Exercise description - Would you please write out the records below exactly as they appear?

Dataset -
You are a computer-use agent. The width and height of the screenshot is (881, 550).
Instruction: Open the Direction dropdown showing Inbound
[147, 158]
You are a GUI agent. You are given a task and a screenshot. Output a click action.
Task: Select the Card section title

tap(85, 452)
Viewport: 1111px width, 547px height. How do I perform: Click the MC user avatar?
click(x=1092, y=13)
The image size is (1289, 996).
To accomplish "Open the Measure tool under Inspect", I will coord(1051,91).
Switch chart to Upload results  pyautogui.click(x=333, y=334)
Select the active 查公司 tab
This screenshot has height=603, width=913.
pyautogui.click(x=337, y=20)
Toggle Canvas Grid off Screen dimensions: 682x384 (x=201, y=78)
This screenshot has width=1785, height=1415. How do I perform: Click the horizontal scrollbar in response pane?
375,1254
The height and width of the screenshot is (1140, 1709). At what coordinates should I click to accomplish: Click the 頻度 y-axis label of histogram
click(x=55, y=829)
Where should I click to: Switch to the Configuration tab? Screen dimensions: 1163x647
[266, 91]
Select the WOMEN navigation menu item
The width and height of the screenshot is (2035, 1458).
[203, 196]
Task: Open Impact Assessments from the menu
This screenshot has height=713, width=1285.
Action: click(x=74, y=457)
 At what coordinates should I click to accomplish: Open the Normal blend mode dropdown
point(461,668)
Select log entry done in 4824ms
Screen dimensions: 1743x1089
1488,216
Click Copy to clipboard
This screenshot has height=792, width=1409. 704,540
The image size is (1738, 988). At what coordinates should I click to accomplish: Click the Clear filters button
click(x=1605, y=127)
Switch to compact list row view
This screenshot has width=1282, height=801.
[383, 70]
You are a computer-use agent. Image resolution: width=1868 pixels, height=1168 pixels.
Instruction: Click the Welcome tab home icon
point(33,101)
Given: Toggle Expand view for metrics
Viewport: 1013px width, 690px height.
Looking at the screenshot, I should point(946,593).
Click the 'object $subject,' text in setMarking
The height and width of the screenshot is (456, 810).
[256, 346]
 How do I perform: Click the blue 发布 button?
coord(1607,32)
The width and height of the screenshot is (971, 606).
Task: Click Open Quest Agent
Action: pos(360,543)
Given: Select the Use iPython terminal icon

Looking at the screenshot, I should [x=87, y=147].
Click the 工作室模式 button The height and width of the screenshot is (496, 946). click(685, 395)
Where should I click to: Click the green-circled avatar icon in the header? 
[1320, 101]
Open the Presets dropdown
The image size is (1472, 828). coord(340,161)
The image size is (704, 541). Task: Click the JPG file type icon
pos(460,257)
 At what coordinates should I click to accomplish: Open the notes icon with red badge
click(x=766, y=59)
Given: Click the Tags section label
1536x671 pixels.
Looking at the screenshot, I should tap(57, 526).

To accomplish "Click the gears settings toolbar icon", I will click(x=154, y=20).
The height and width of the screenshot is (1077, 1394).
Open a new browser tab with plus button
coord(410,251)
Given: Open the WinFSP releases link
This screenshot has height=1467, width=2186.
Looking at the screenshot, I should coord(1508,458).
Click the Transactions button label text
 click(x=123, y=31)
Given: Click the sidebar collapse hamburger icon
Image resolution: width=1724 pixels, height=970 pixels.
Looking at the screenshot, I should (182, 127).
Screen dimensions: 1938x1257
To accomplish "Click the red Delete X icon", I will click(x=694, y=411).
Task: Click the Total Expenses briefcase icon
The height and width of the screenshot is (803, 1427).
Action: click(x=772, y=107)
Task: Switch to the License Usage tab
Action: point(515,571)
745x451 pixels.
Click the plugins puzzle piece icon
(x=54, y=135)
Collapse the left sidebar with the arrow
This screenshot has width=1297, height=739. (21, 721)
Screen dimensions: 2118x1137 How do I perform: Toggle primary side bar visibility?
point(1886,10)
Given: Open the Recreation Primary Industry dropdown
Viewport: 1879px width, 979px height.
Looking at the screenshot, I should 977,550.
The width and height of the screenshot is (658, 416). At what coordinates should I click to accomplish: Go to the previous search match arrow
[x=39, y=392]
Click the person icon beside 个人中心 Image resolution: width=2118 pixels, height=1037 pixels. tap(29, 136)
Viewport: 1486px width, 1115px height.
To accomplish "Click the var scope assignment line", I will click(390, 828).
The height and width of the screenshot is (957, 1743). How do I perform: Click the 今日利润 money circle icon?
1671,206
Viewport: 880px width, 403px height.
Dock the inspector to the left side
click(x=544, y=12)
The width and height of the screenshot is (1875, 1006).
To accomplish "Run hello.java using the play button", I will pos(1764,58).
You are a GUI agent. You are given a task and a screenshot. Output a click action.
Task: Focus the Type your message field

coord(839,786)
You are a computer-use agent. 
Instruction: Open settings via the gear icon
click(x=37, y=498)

Expected answer -
You are a computer-use agent. The width and height of the screenshot is (881, 550).
Instruction: Open the Direction dropdown showing Inbound
[147, 158]
You are a GUI agent. You are given a task and a screenshot. Output a click action.
Task: Select the Card section title

tap(85, 452)
Viewport: 1111px width, 547px height. How do I perform: Click the MC user avatar?
click(x=1092, y=13)
The image size is (1289, 996).
To accomplish "Open the Measure tool under Inspect", I will coord(1051,91).
Switch chart to Upload results  pyautogui.click(x=333, y=334)
Select the active 查公司 tab
This screenshot has height=603, width=913.
pyautogui.click(x=337, y=20)
Toggle Canvas Grid off Screen dimensions: 682x384 (x=201, y=78)
This screenshot has width=1785, height=1415. How do I perform: Click the horizontal scrollbar in response pane?
375,1254
The height and width of the screenshot is (1140, 1709). At what coordinates should I click to accomplish: Click the 頻度 y-axis label of histogram
click(x=55, y=829)
Where should I click to: Switch to the Configuration tab? Screen dimensions: 1163x647
[266, 91]
Select the WOMEN navigation menu item
The width and height of the screenshot is (2035, 1458).
[203, 196]
Task: Open Impact Assessments from the menu
This screenshot has height=713, width=1285.
Action: click(x=74, y=457)
 At what coordinates should I click to accomplish: Open the Normal blend mode dropdown
point(461,668)
Select log entry done in 4824ms
Screen dimensions: 1743x1089
1488,216
Click Copy to clipboard
This screenshot has height=792, width=1409. 704,540
The image size is (1738, 988). At what coordinates should I click to accomplish: Click the Clear filters button
click(x=1605, y=127)
Switch to compact list row view
This screenshot has width=1282, height=801.
[383, 70]
You are a computer-use agent. Image resolution: width=1868 pixels, height=1168 pixels.
Instruction: Click the Welcome tab home icon
point(33,101)
Given: Toggle Expand view for metrics
Viewport: 1013px width, 690px height.
Looking at the screenshot, I should point(946,593).
Click the 'object $subject,' text in setMarking
The height and width of the screenshot is (456, 810).
[256, 346]
 How do I perform: Click the blue 发布 button?
coord(1607,32)
The width and height of the screenshot is (971, 606).
Task: Click Open Quest Agent
Action: pos(360,543)
Given: Select the Use iPython terminal icon

Looking at the screenshot, I should [x=87, y=147].
Click the 工作室模式 button The height and width of the screenshot is (496, 946). click(685, 395)
Where should I click to: Click the green-circled avatar icon in the header? 
[1320, 101]
Open the Presets dropdown
The image size is (1472, 828). coord(340,161)
The image size is (704, 541). Task: Click the JPG file type icon
pos(460,257)
 At what coordinates should I click to accomplish: Open the notes icon with red badge
click(x=766, y=59)
Given: Click the Tags section label
1536x671 pixels.
Looking at the screenshot, I should tap(57, 526).

To accomplish "Click the gears settings toolbar icon", I will click(x=154, y=20).
The height and width of the screenshot is (1077, 1394).
Open a new browser tab with plus button
coord(410,251)
Given: Open the WinFSP releases link
This screenshot has height=1467, width=2186.
Looking at the screenshot, I should coord(1508,458).
Click the Transactions button label text
 click(x=123, y=31)
Given: Click the sidebar collapse hamburger icon
Image resolution: width=1724 pixels, height=970 pixels.
Looking at the screenshot, I should (182, 127).
Screen dimensions: 1938x1257
To accomplish "Click the red Delete X icon", I will click(x=694, y=411).
Task: Click the Total Expenses briefcase icon
The height and width of the screenshot is (803, 1427).
Action: click(x=772, y=107)
Task: Switch to the License Usage tab
Action: point(515,571)
745x451 pixels.
Click the plugins puzzle piece icon
(x=54, y=135)
Collapse the left sidebar with the arrow
This screenshot has width=1297, height=739. (21, 721)
Screen dimensions: 2118x1137 How do I perform: Toggle primary side bar visibility?
point(1886,10)
Given: Open the Recreation Primary Industry dropdown
Viewport: 1879px width, 979px height.
Looking at the screenshot, I should 977,550.
The width and height of the screenshot is (658, 416). At what coordinates should I click to accomplish: Go to the previous search match arrow
[x=39, y=392]
Click the person icon beside 个人中心 Image resolution: width=2118 pixels, height=1037 pixels. tap(29, 136)
Viewport: 1486px width, 1115px height.
To accomplish "Click the var scope assignment line", I will click(390, 828).
The height and width of the screenshot is (957, 1743). How do I perform: Click the 今日利润 money circle icon?
1671,206
Viewport: 880px width, 403px height.
Dock the inspector to the left side
click(x=544, y=12)
The width and height of the screenshot is (1875, 1006).
To accomplish "Run hello.java using the play button", I will pos(1764,58).
You are a GUI agent. You are given a task and a screenshot. Output a click action.
Task: Focus the Type your message field

coord(839,786)
You are a computer-use agent. 
Instruction: Open settings via the gear icon
click(x=37, y=498)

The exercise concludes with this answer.